Monday, September 28, 2009

Sins of the Father

Thursday, September 24, 2009

I received a link to a story on Sara Kruzan.

At first, I was shocked that a youngster so young would be jailed for the rest of their life for taking the life of another.

Then, I was in tears.

If this is not the epitome of what we go through in Black America, I don’t know what is.

Ms. Kruzan’s story is filled with all of the worst that we must overcome as Americans and African-Americans. We have a generation of young people (now going on 2-3 generations) that have been impacted by adults (including parents) that have damaged their lives (as well as their children’s lives) with addiction, be it sex, drugs, or gambling, or alcohol. It is also filled with a crisis that is killing the youth of our children: the sexualization (and eventual abuse) of our young people. Mrs. Kruzan’s tragic journey from honor roll to Hollywood strolls is one that we do not pay enough attention to until it is too late.

And, subsequently, we suffer the consequences as a society as we watch our talent rot in jails, in depressive states, and in conditions that stifle their talents, not promote them.

Many under the ages of 18.

Which is why if there is anything the Congressional Black Caucus can work on as a group over the course of this upcoming weekend, it is putting pressure on states to institute policies to bring some sanity to our states’ court systems. In addition to there being too many Black men and women in our correctional institutions (which is a community-problem, not a law-based problem in most regards), there is a problem with inappropriate sentences in the cases of our children (which, when giving life without the possibility of parole to our children – including children that were raped and pimped out by adults twice their ages) when there is clear evidence that they can be rehabilitated – which, by the way, is the purpose of prison for the majority of prisoners, between worthy punishment and opportunity to rehabilitate.

Ms. Kruzan killed her abuser. There is a penalty for playing God, but is there a penalty too stiff for our young people, those that had been on the right path before the “sins of our fathers” prompted them to a tragic detour?

Ms. Kruzan was once an honors student. Others were caught up in drugs because their parents had done the same, leading them down the wrong path. Do we really need to lock away people that made mistakes in their teens until they hit AARP?

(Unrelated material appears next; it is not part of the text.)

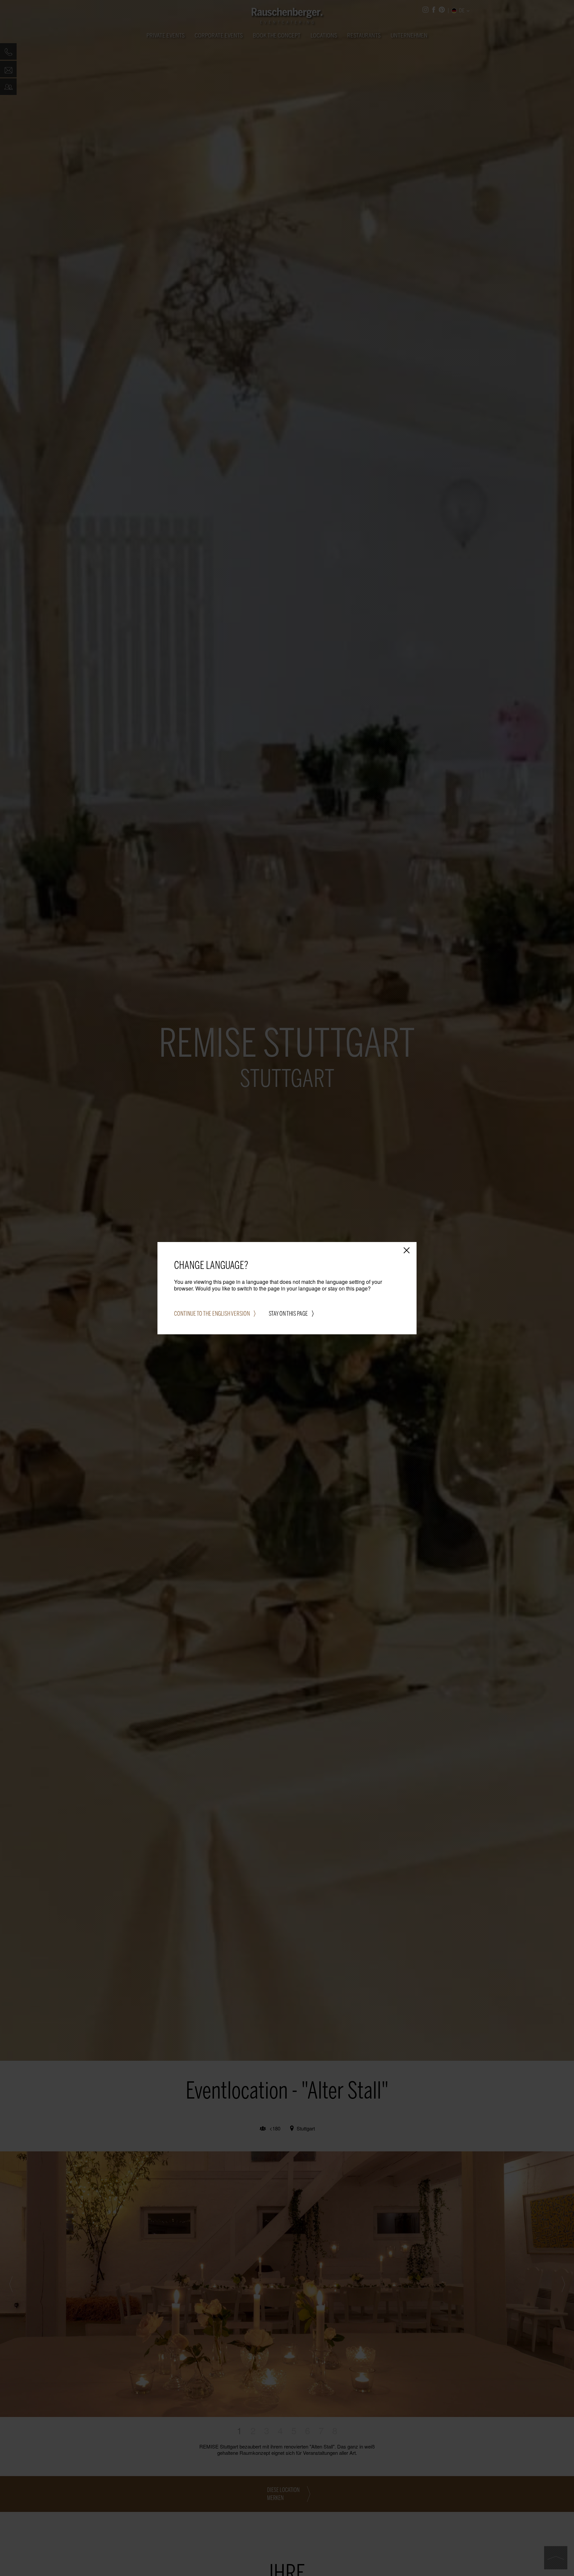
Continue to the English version (212, 1313)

We need a better system of sentencing for our youth, especially those that are coming from at-risk situations including abuse. Being poor is not a reason to kill someone in cold blood, but to kill the man that raped you, abused you, and pimped you out seems to be a situation that forces us to re-evaluate the abuse and pain that young people endure before taking such drastic actions.

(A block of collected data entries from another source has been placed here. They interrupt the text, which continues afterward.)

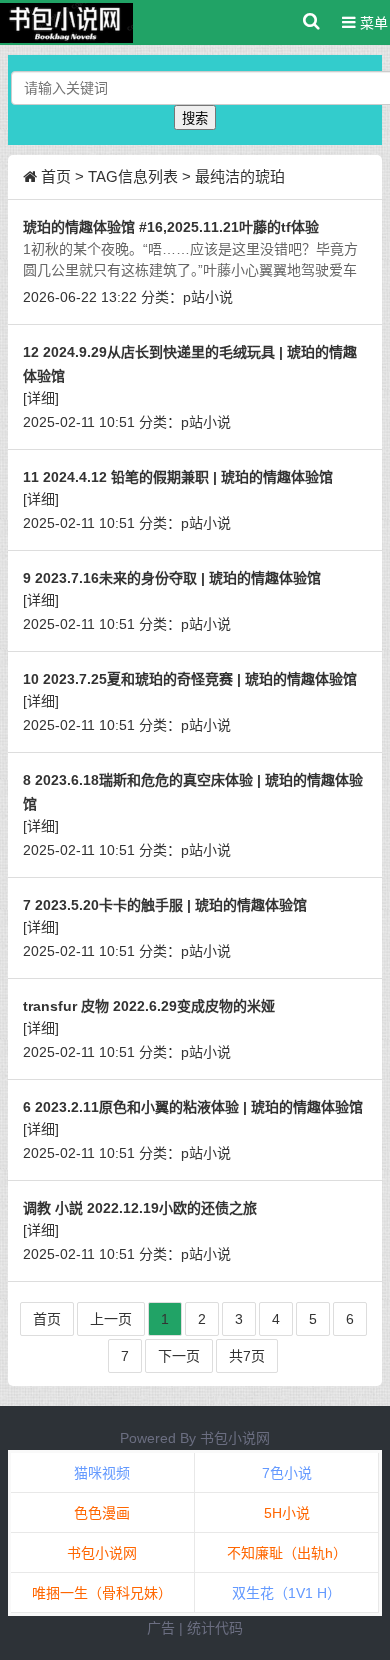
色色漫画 (102, 1513)
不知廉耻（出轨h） (287, 1553)
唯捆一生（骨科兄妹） (102, 1593)
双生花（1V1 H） (286, 1593)
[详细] (41, 398)
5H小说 (287, 1513)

I know that the conservative viewpoint is to say that “if you do the crime, you must do the time.” For a 25-year-old that makes the choice to sling dope, then kill others – I concur. Being poor isn’t enough – I’ve been poor, with a child, needing items for my baby. I worked and struggled, but never broke the law to do it and certainly did not kill anyone in the process. At the same time, we already know that we have a clear discrepancy between the sentencing for Black youth and others when it comes to long-term punishments for crimes committed during their youth.

We need to have that addressed by Black leadership if we are going to have a chance to rehabilitate a generation that some call “lost.” There are not lost, but we are losing them to abuse, “mis-education”, and crime – both as perpetrators as well as victims. Sadly, more often than not with this generation, our youth are becoming actors in both camps, a growing reality that must prompt the CBC and others to deal with the front end (Black youths getting inappropriate sentences) as well as the back end (i.e., how to keep our youth from going down the wrong paths in the first place) before an epidemic within the community is captured in an epitaph of the community.